OCD Awareness Week 2016
It’s #OCDWEEK! Help raise awareness and understanding about obsessive compulsive disorder (OCD) and related disorders.
Welcome to #OCDWEEK 2016, a week organized by IOCDF to help raise awareness about OCD and related conditions!
If you visit IOCDF’s website, you’ll find information about local and online programs and events designed to help increase the general public’s understanding of OCD.
When I started this blog a few years ago, the internet was awash in misinformation about the nature of OCD. OCD was (more often than not) described in oversimplified terms, and the popular media largely mischaracterized OCD as a disorder defined primarily on the basis of excessive washing or checking behaviors. If you didn’t fit this mold, it was implied that you didn’t have OCD.
I was hoping that, through my writing, I might be able to address some of these misconceptions and bring awareness to some aspects of OCD and anxiety treatment that were often overlooked or poorly understood. For each person with contamination OCD or checking OCD, there was another person with Pure-O OCD wondering, “What’s wrong with me? Am I the only one who has these thoughts?”
On the surface, these various manifestations of the disorder can seem quite different, but truly, there are unifying concepts and processes that unite these disparate forms of the disorder and transcend obsessional content.

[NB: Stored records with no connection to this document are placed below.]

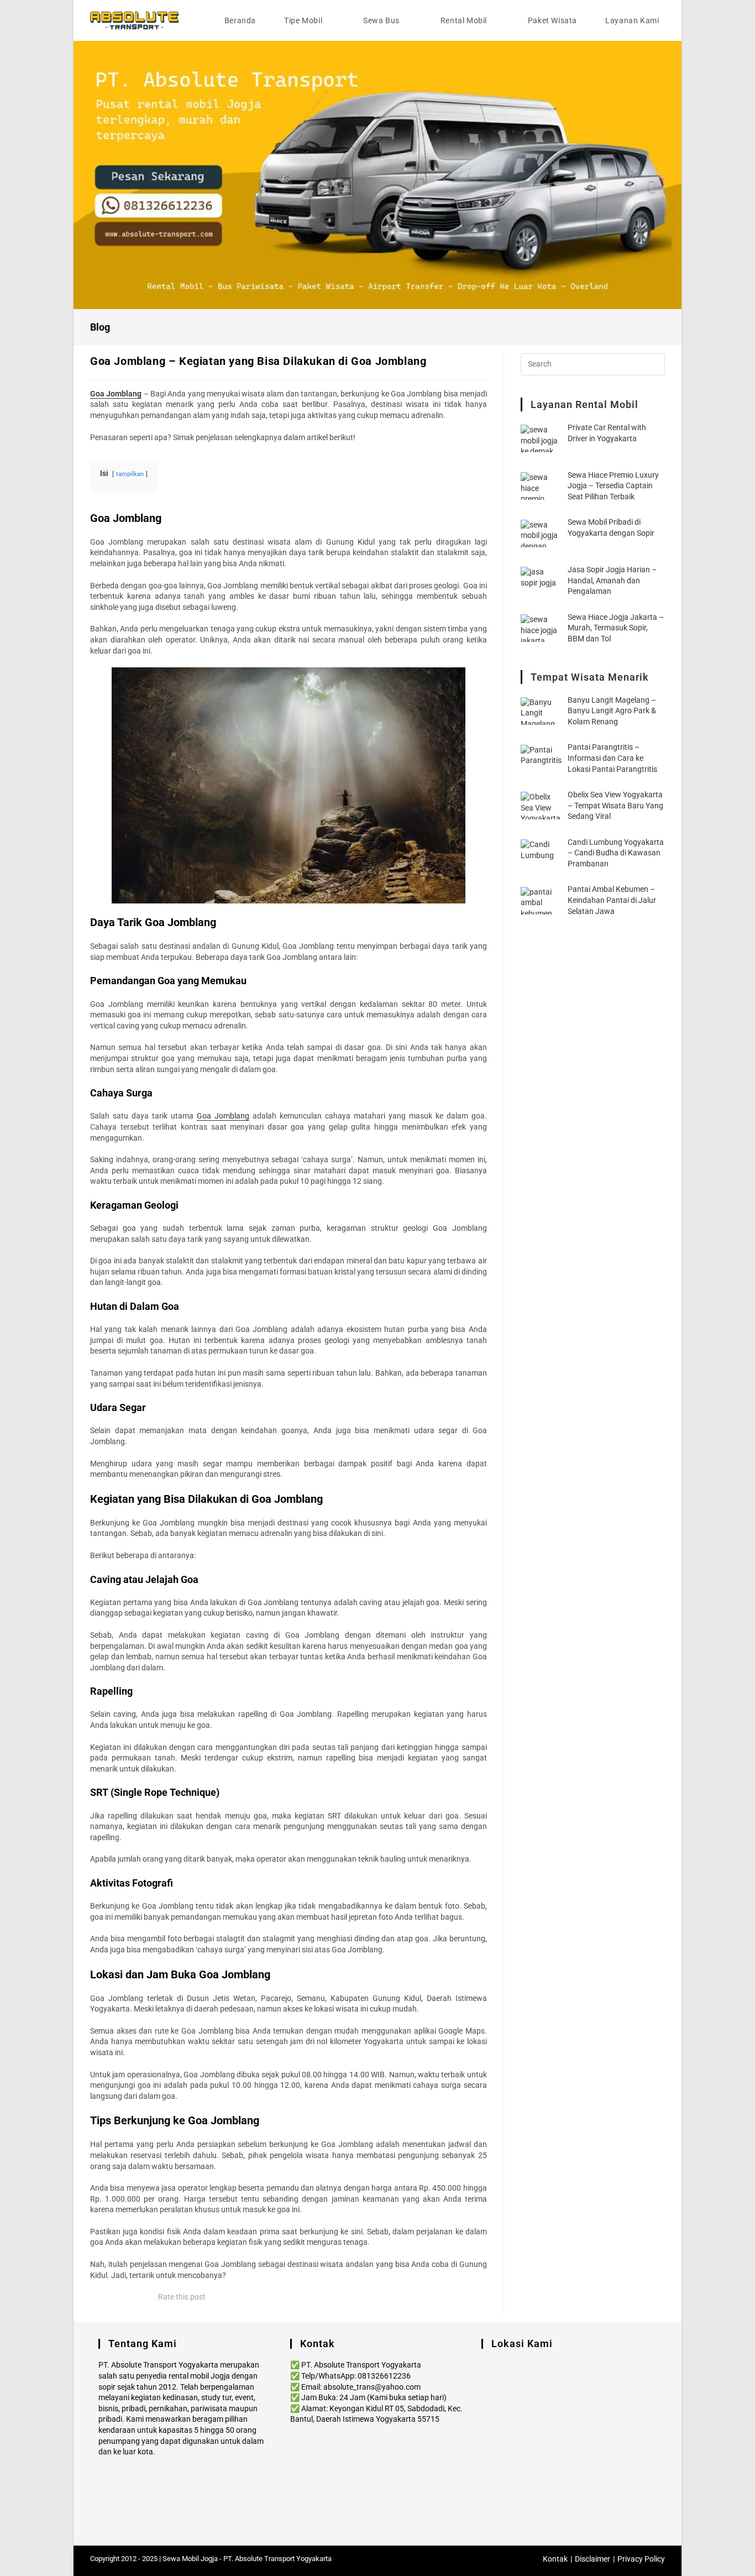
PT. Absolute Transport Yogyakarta (277, 2558)
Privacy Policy (641, 2558)
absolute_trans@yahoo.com (372, 2386)
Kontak (555, 2558)
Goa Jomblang (223, 1115)
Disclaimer (592, 2558)
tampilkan (130, 474)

One of the marvelous things about attending an OCD support group is that you can learn so much about your own OCD by simply listening to how other people talk about theirs. Even with radically different symptoms, many people with OCD suffer the same way. They get trapped in the same types of reassurance-seeking behaviors and mental rituals. They fall into similar patterns of avoidance.
When you hear somebody else talk about their OCD — especially if it’s a different type of OCD — it can help you see your own OCD with fresh eyes, learn to take your own fears less personally, and ultimately relate to your own OCD in a different way. That’s one of the reasons why I so strongly advocate OCD support groups.
Although we have to continue to educate the “I’m so OCD” people of the world, we’ve come a long way.
There now exists a veritable army of OCD bloggers and OCDvocates, who have begun to candidly share their experiences with the disorder. They have written about what it’s like to live with the disorder, as well as their experiences in facing it through exposure and response prevention (ERP) and ACT. Their stories show that although treatment can be hard, it works.
In my role as a psychologist in Palm Beach Gardens, Florida, I am fortunate to be in a position to help people with OCD learn the tools and strategies they need to face their OCD head-on. It’s a glorious, often terrifying process, and I’m honored to serve as a guide along these journeys.
But I do find that I miss blogging. Because of that, I’ve decided to restructure my time just a bit, so that I can be more active in blogging again.
As I start to blog again, there are some topics that I know I’d like to discuss, but I’m also wondering what topics are most relevant for you. Where do you struggle most with your own treatment? What aspects of OCD most baffle you? Are there certain types of obsessive thoughts that have been inadequately addressed here or on other blogs? If so, let me know, and I can put some of these topics on my to-do list.
(FYI, the first few times you post a comment, it won’t be visible immediately, as it needs to be manually approved before it will appear on this site. In the past, due to some technological glitches, comments were being blocked from the site. I think I fixed the problem, so if you feel like joining in the conversation, please do–but also let me know if you happen to encounter any issues along the way.)
Thanks for visiting the blog and for being a part of the larger OCD community. Together, we can do great things.